EG5 is a UHRF1-associated mitotic protein

To gain further insight into the UHRF1 mitotic functions, we sought to identify potential coordinators involved in the UHRF1-maintained mitotic spindle architecture. Using a tandem affinity purification with an anti-Flag antibody, followed by high throughput proteomics using a mass spectrometer, we identified EG5 as a potential UHRF1-interacting protein (Fig. 3 A). EG5 plays a key role in the dynamic assembly and function of the mitotic spindle by crosslinking and sliding adjacent microtubules (Mann and Wadsworth, 2019). We validated the affinity purification results by coimmunoprecipitation of His-tagged UHRF1 with Flag-tagged EG5 from HEK293T cells using His or Flag antibody. The interaction between UHRF1-His and EG5-Flag was also detected in DU145 and PC3 cells using coimmunoprecipitation assays (Fig. 3 B). The endogenous protein interaction between UHRF1 and EG5 was also verified in these three cells by coimmunoprecipitation using UHRF1 or EG5 antibody (Fig. 3 C). These results consistently verified that the UHRF1 protein physically interacts with EG5. Moreover, the in vitro GST-pulldown assay using purified recombinant proteins revealed a direct interaction between UHRF1 and EG5 (Fig. S1 B).

To verify the mitosis-dependent interaction of UHRF1 and EG5, we synchronized DU145 cells by using double thymidine blocks and then collected them at 0 or 9 h after release into normal medium. The cells were verified at the G1/S or G2/M phase, respectively. The protein interaction was measured by coimmunoprecipitation. The results demonstrated that UHRF1 protein interacts with EG5 in mitotic cells, but not in interphase cells (Fig. 3 D). It has been reported that the RING domain of UHRF1 protein is associated with its E3 ubiquitin ligase activity. We further identified the interactive protein domains of EG5 interact with the SRA and RING domains of UHRF1 by GST-pull down assay (Fig. 3, E and F).

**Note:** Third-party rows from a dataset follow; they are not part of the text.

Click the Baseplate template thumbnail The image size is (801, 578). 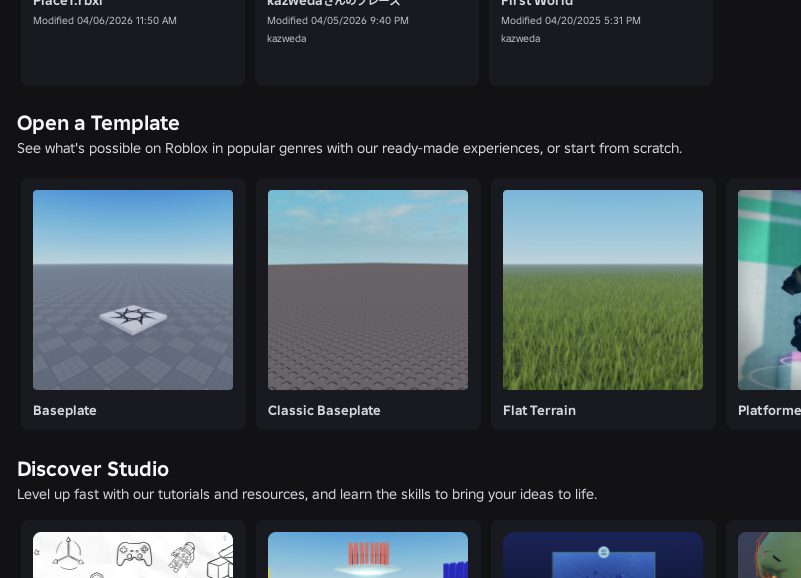(133, 289)
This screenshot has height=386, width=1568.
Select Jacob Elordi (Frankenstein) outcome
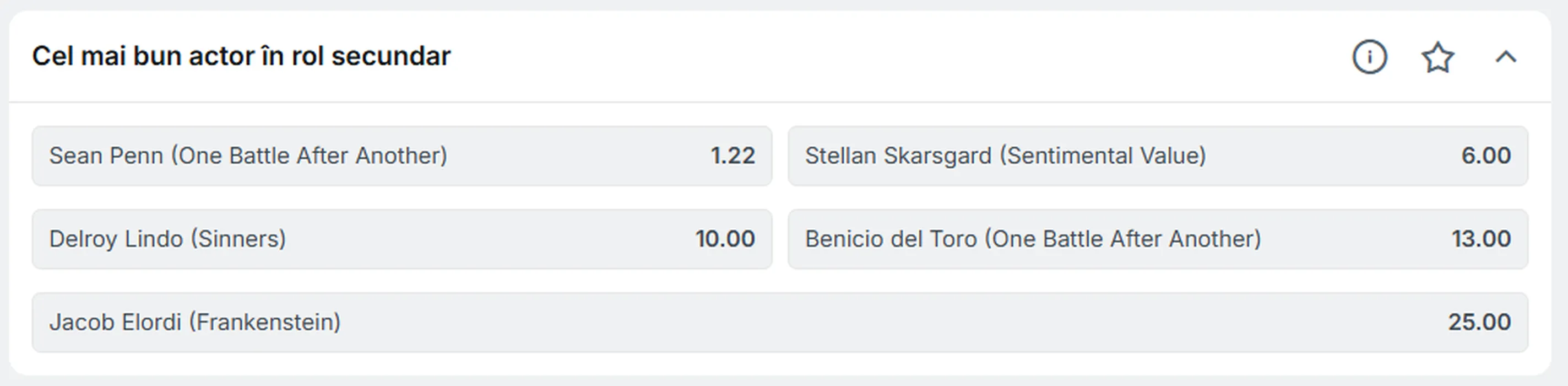(779, 322)
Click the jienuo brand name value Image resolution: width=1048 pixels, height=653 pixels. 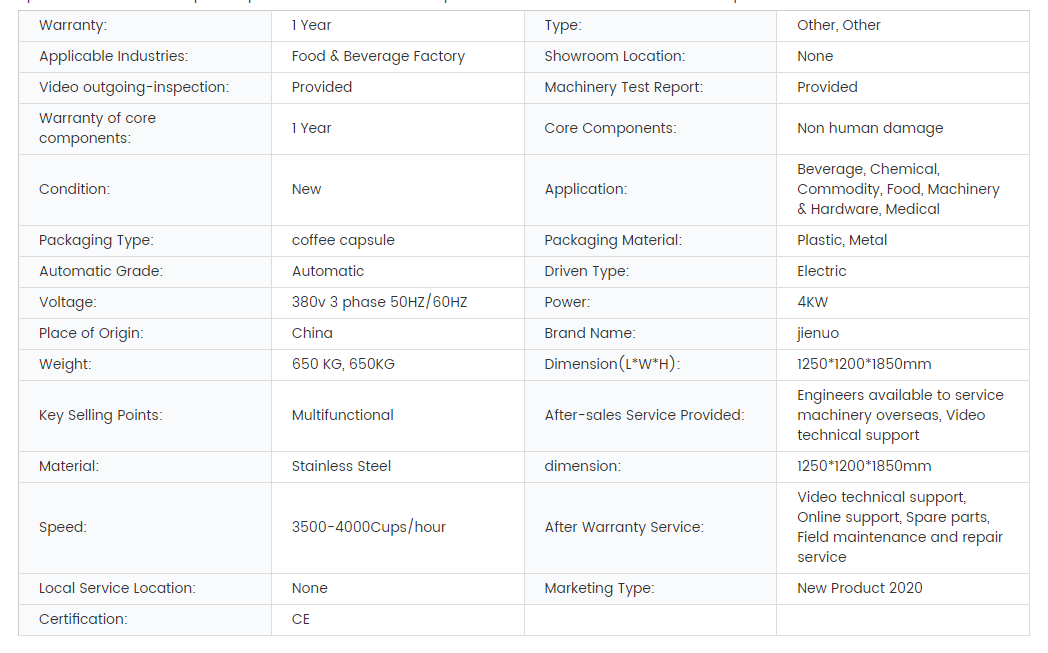tap(820, 333)
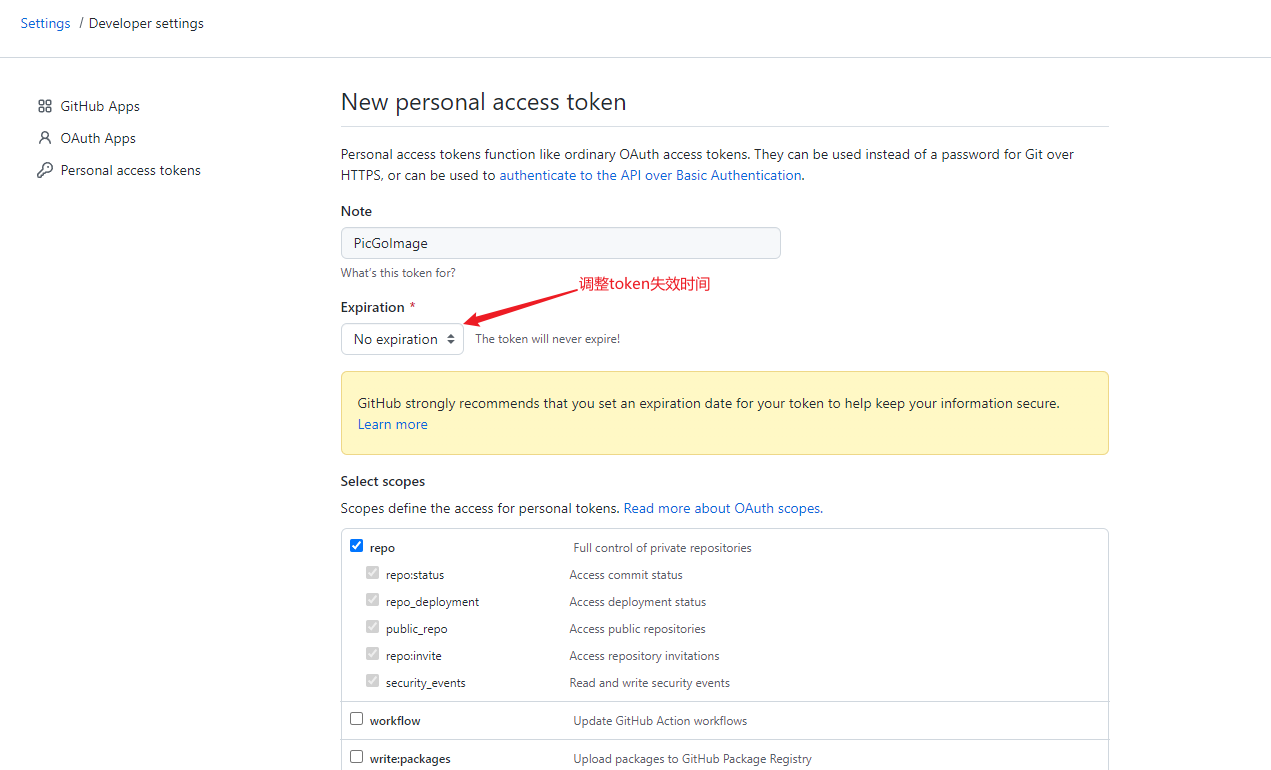Click the GitHub Apps grid icon
Screen dimensions: 1271x770
point(45,106)
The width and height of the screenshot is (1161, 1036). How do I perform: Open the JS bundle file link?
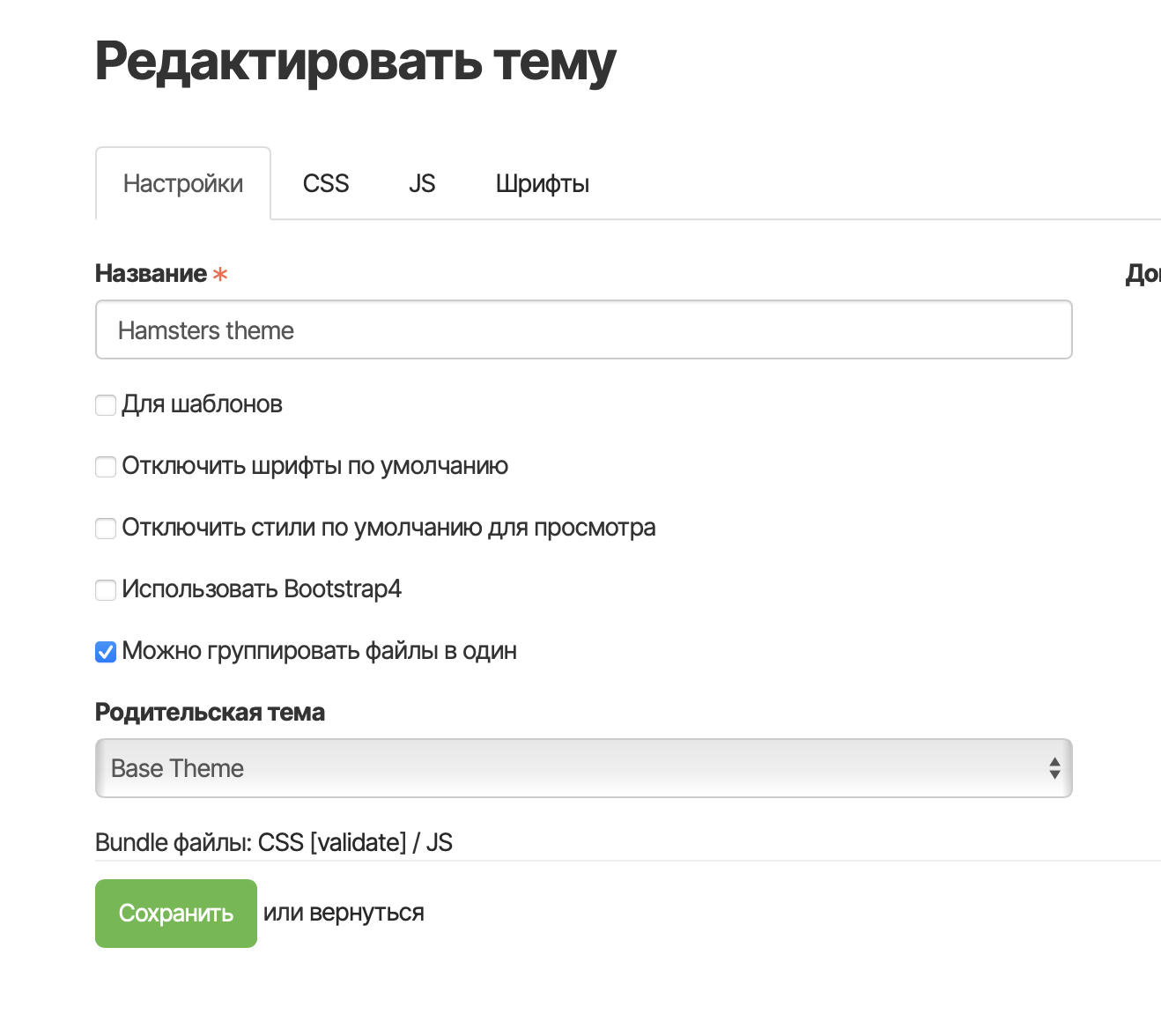[440, 843]
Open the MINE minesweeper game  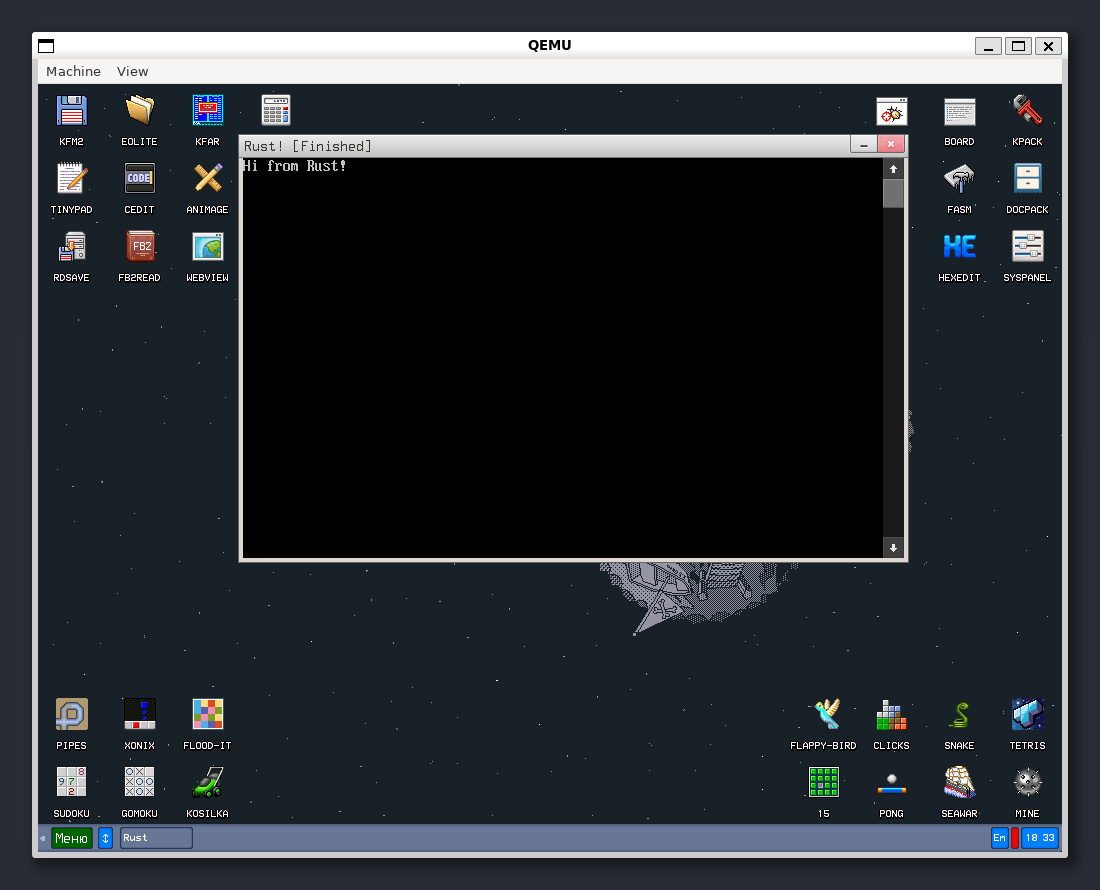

The data showed that the SRA and RING domains of UHRF1 interact with the C-terminal tails of EG5 (Fig. 3, G and H).

UHRF1 catalyzes the polyubiquitination of EG5 at the site of K1034

The physical interaction between UHRF1 and EG5 proteins inspired us to investigate whether UHRF1 catalyzes the ubiquitination of EG5 protein. We firstly cotransfected HEK293T cells with plasmids encoding HA-ubiquitin and EG5-Flag, together with siRNA-UHRF1 or UHRF1 expressing plasmids, and then the cells were synchronized at the G2/M phase. EG5 protein was immunoprecipitated with anti-Flag antibodies, and the degree of ubiquitination of EG5 protein was assessed by immunoblotting with antibodies against HA. The knockdown of UHRF1 with siRNA significantly decreased the EG5 ubiquitination levels (Fig. 4 A). Conversely, UHRF1 overexpression steadily increased EG5 ubiquitination levels in a dose-dependent manner (Fig. 4 B). To further clarify whether UHRF1 induced EG5 ubiquitination through the RING domain, we cotransfected HEK293T cells with HA-ubiquitin and EG5-Flag, together with UHRF1WT or UHRF1ΔRING. Compared with UHRF1WT, UHRF1ΔRING failed to induce the ubiquitination of EG5 protein (Fig. 4 C). We further monitored the degree of EG5 ubiquitination in different cell cycle phases when UHRF1 was knocked down. The data showed that decreasing ubiquitination of EG5 only can be detected at 9 h after release into the normal medium by using a double thymidine block (Fig. 4 D). These results suggest that UHRF1 is essential for the ubiquitination of EG5 during mitosis.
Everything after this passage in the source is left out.